Items from a dataset:
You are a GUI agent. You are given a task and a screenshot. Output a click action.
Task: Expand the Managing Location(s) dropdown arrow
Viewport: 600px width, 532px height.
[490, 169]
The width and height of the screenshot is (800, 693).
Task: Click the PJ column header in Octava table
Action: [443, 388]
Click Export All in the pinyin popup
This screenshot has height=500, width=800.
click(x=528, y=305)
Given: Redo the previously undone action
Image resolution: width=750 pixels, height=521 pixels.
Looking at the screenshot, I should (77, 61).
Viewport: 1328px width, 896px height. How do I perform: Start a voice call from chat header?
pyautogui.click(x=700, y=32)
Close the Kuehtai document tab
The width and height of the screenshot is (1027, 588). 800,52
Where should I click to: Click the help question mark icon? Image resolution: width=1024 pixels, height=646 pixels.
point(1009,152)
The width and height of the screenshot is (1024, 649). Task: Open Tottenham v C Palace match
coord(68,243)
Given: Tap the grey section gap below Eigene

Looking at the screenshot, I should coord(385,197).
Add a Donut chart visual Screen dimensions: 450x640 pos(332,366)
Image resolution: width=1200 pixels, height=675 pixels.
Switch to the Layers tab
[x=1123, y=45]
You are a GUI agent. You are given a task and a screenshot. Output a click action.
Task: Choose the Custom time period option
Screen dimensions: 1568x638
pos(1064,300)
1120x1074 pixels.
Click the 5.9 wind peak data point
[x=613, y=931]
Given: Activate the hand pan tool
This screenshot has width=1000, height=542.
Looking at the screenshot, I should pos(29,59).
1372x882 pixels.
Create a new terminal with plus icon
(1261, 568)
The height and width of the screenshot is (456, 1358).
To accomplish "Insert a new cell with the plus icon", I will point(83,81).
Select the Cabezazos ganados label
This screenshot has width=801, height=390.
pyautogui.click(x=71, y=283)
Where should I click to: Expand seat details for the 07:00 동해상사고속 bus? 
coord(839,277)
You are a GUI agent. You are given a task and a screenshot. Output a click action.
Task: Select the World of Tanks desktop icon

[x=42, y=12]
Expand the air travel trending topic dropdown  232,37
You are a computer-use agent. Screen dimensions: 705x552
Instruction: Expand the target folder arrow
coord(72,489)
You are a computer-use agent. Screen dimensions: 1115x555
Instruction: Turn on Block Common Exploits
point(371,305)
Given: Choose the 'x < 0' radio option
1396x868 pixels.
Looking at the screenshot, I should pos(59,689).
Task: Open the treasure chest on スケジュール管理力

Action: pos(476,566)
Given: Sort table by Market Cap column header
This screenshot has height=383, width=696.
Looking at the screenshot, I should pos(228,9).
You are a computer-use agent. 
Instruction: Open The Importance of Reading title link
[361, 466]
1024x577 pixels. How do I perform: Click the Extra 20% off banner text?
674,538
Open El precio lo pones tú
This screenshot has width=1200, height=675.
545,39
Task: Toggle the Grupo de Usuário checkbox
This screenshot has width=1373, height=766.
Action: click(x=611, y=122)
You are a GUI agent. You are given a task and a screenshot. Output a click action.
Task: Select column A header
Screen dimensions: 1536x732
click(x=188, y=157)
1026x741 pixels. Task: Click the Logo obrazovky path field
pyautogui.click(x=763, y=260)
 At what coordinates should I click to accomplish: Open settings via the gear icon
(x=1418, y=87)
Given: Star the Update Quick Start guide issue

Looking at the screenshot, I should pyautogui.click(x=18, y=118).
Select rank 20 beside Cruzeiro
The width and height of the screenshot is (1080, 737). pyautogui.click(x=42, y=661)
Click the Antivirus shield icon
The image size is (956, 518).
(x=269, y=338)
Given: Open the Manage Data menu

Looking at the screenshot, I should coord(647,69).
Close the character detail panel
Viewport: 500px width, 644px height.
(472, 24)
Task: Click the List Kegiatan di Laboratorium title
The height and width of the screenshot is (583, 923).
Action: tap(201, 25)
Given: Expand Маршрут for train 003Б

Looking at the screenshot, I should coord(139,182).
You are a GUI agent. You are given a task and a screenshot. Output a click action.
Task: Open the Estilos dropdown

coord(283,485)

Task to carry out: Each record must appear again, word for word.

Written solution:
You are a GUI agent. You are given a task and a screenshot. Output a click action.
Task: Expand the Managing Location(s) dropdown arrow
Viewport: 600px width, 532px height.
[490, 169]
The width and height of the screenshot is (800, 693).
Task: Click the PJ column header in Octava table
Action: [443, 388]
Click Export All in the pinyin popup
This screenshot has height=500, width=800.
click(x=528, y=305)
Given: Redo the previously undone action
Image resolution: width=750 pixels, height=521 pixels.
Looking at the screenshot, I should (77, 61).
Viewport: 1328px width, 896px height. How do I perform: Start a voice call from chat header?
pyautogui.click(x=700, y=32)
Close the Kuehtai document tab
The width and height of the screenshot is (1027, 588). 800,52
Where should I click to: Click the help question mark icon? Image resolution: width=1024 pixels, height=646 pixels.
point(1009,152)
The width and height of the screenshot is (1024, 649). Task: Open Tottenham v C Palace match
coord(68,243)
Given: Tap the grey section gap below Eigene

Looking at the screenshot, I should coord(385,197).
Add a Donut chart visual Screen dimensions: 450x640 pos(332,366)
Image resolution: width=1200 pixels, height=675 pixels.
Switch to the Layers tab
[x=1123, y=45]
You are a GUI agent. You are given a task and a screenshot. Output a click action.
Task: Choose the Custom time period option
Screen dimensions: 1568x638
pos(1064,300)
1120x1074 pixels.
Click the 5.9 wind peak data point
[x=613, y=931]
Given: Activate the hand pan tool
This screenshot has width=1000, height=542.
Looking at the screenshot, I should pos(29,59).
1372x882 pixels.
Create a new terminal with plus icon
(1261, 568)
The height and width of the screenshot is (456, 1358).
To accomplish "Insert a new cell with the plus icon", I will point(83,81).
Select the Cabezazos ganados label
This screenshot has width=801, height=390.
pyautogui.click(x=71, y=283)
Where should I click to: Expand seat details for the 07:00 동해상사고속 bus? 
coord(839,277)
You are a GUI agent. You are given a task and a screenshot. Output a click action.
Task: Select the World of Tanks desktop icon

[x=42, y=12]
Expand the air travel trending topic dropdown  232,37
You are a computer-use agent. Screen dimensions: 705x552
Instruction: Expand the target folder arrow
coord(72,489)
You are a computer-use agent. Screen dimensions: 1115x555
Instruction: Turn on Block Common Exploits
point(371,305)
Given: Choose the 'x < 0' radio option
1396x868 pixels.
Looking at the screenshot, I should pos(59,689).
Task: Open the treasure chest on スケジュール管理力

Action: pos(476,566)
Given: Sort table by Market Cap column header
This screenshot has height=383, width=696.
Looking at the screenshot, I should pos(228,9).
You are a computer-use agent. 
Instruction: Open The Importance of Reading title link
[361, 466]
1024x577 pixels. How do I perform: Click the Extra 20% off banner text?
674,538
Open El precio lo pones tú
This screenshot has width=1200, height=675.
545,39
Task: Toggle the Grupo de Usuário checkbox
This screenshot has width=1373, height=766.
Action: click(x=611, y=122)
You are a GUI agent. You are given a task and a screenshot. Output a click action.
Task: Select column A header
Screen dimensions: 1536x732
click(x=188, y=157)
1026x741 pixels. Task: Click the Logo obrazovky path field
pyautogui.click(x=763, y=260)
 At what coordinates should I click to accomplish: Open settings via the gear icon
(x=1418, y=87)
Given: Star the Update Quick Start guide issue

Looking at the screenshot, I should pyautogui.click(x=18, y=118).
Select rank 20 beside Cruzeiro
The width and height of the screenshot is (1080, 737). pyautogui.click(x=42, y=661)
Click the Antivirus shield icon
The image size is (956, 518).
(x=269, y=338)
Given: Open the Manage Data menu

Looking at the screenshot, I should coord(647,69).
Close the character detail panel
Viewport: 500px width, 644px height.
(472, 24)
Task: Click the List Kegiatan di Laboratorium title
The height and width of the screenshot is (583, 923).
Action: tap(201, 25)
Given: Expand Маршрут for train 003Б

Looking at the screenshot, I should coord(139,182).
You are a GUI agent. You are given a task and a screenshot. Output a click action.
Task: Open the Estilos dropdown

coord(283,485)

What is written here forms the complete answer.